Cybersecurity adoption challenges come first, implementation challenges follow, and finally, maintaining the cybersecurity adopted and implemented is a perpetual challenge that every organization has to overcome. In India, cybersecurity challenges vary with the size of the organization and the tone at the top. A small organization has budget and skill challenges whereas midsize organizations face speed and posture sustenance challenges. Larger organizations are better in terms of budget allocation. They are also able to attract the requisite skills but they face challenges in retaining such skills. Due to the budget and skills, they have no challenge in adopting the necessary technology of cybersecurity. But the challenge is in keeping it effective and fully functional in the fast-paced changes happening within the service/product offerings of their organization. Most of the time, post-facto regularization of security posture opens a small exploitable window which can be harmful if an insider decides to shake hands with external threat actors. Hence, the challenge of insider threats for such an organization would be very prominent. On top of it, all the organizations face the challenges uniformly concerning mending and adapting to fast-changing enhancements – obsolescence of deployed security technologies amidst changing regulatory requirements.


  1. How are SMEs evolving and adapting to cybersecurity solutions?

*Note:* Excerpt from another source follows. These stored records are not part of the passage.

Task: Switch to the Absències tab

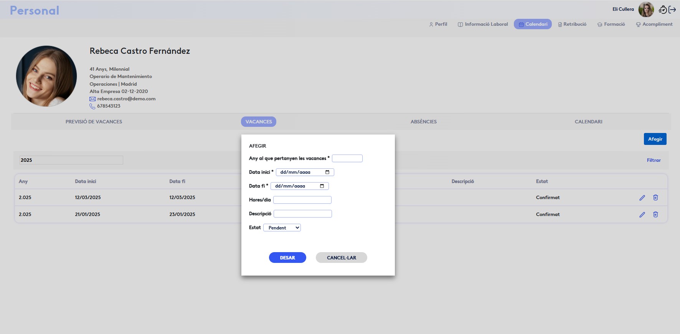Action: click(423, 122)
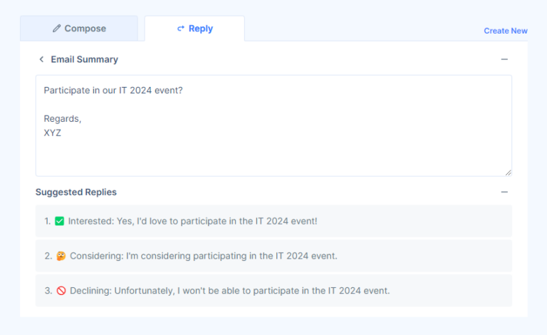
Task: Collapse the Suggested Replies section with the minus icon
Action: 504,192
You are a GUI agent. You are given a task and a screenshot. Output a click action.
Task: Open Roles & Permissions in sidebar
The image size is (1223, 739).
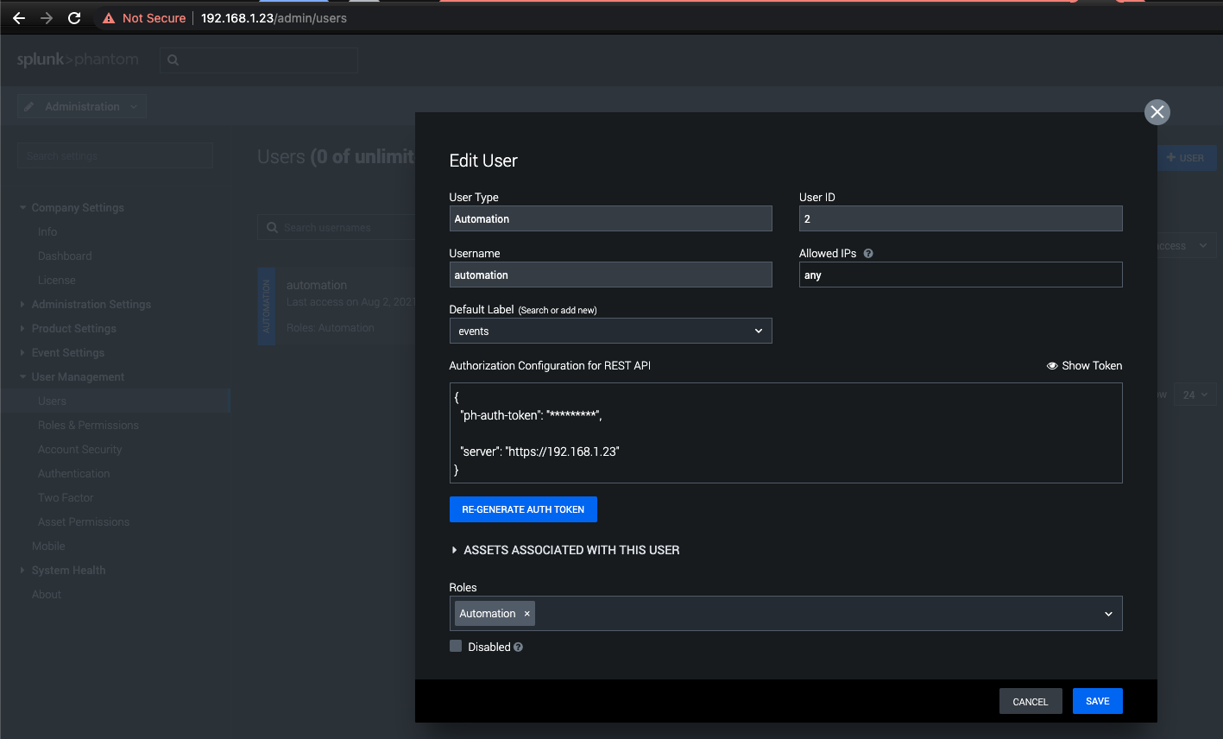(x=88, y=426)
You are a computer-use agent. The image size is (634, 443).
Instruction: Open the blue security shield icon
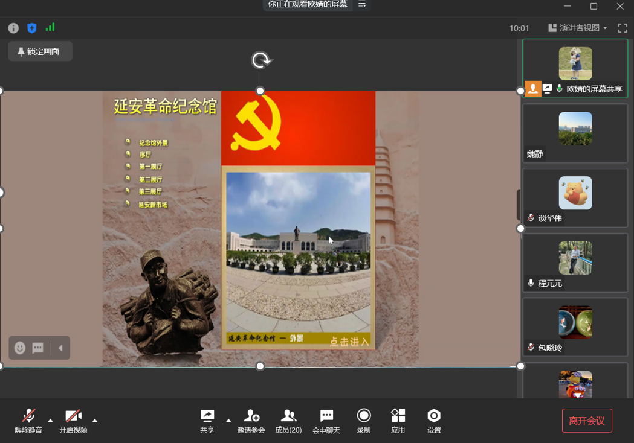[x=32, y=28]
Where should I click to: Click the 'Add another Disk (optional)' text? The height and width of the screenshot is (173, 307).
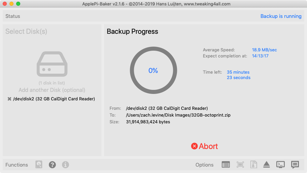pos(52,90)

SMEs, except for a few, are at a nascent stage of adopting cybersecurity solutions. It is not that they have reluctance or resistance. They have enough understanding of the necessity of cybersecurity. However, the challenges they face include budget, at times. If the budget is available, considering the size of the organization, the ability to allocate it would always be limited. Getting appropriate solutions and services of quality for cybersecurity within a budget is what leads them to be laggards. Secondly, as mentioned, the tone at the top sometimes is compliance-oriented. Therefore, as long as the compliance is met, they consider their cybersecurity adoption sufficient. Recently, there is a shift observed in SME thinking. They are getting the gist of the issues and learning about real-life consequences faced by others. They are becoming serious about cybersecurity and showing positive signs toward its adoption. The SME segment is making a promising march toward its cybersecurity posture.


  1. What are the opportunities and challenges in the InfoSec sector?

Almost every segment, sector, and size of the organization, regardless of the type and capacity of its digital footprint, needs cyber/information security. At the same time, they lack proper direction and advice in this domain. If we look at the SME numbers in our country, it goes in lakhs. Hence, there is tremendous potential. Even if a single-digit percentage materializes in terms of a serious outlook toward cybersecurity posture, substantial employment and business opportunities will open up for the InfoSec sector.  However, the challenge is in being able to make them realize the fact. They have been operating for a very long time and are satisfied with limited growth as compared to their existence in business. The next generation, if they join the family SME, are looking towards such things seriously due to their exposure, education, and modern way of business thinking. They are more ambitious and ready to leap ahead as the sky is the limit for their potential. The second challenge for the InfoSec sector is being able to provide them with appropriate quality of service within a budget. Unless there is a delivery model which brings in a reduction in cost with an increasing number of entities availing such services, curtailing the cost of service would be a big challenge for the InfoSec Sector.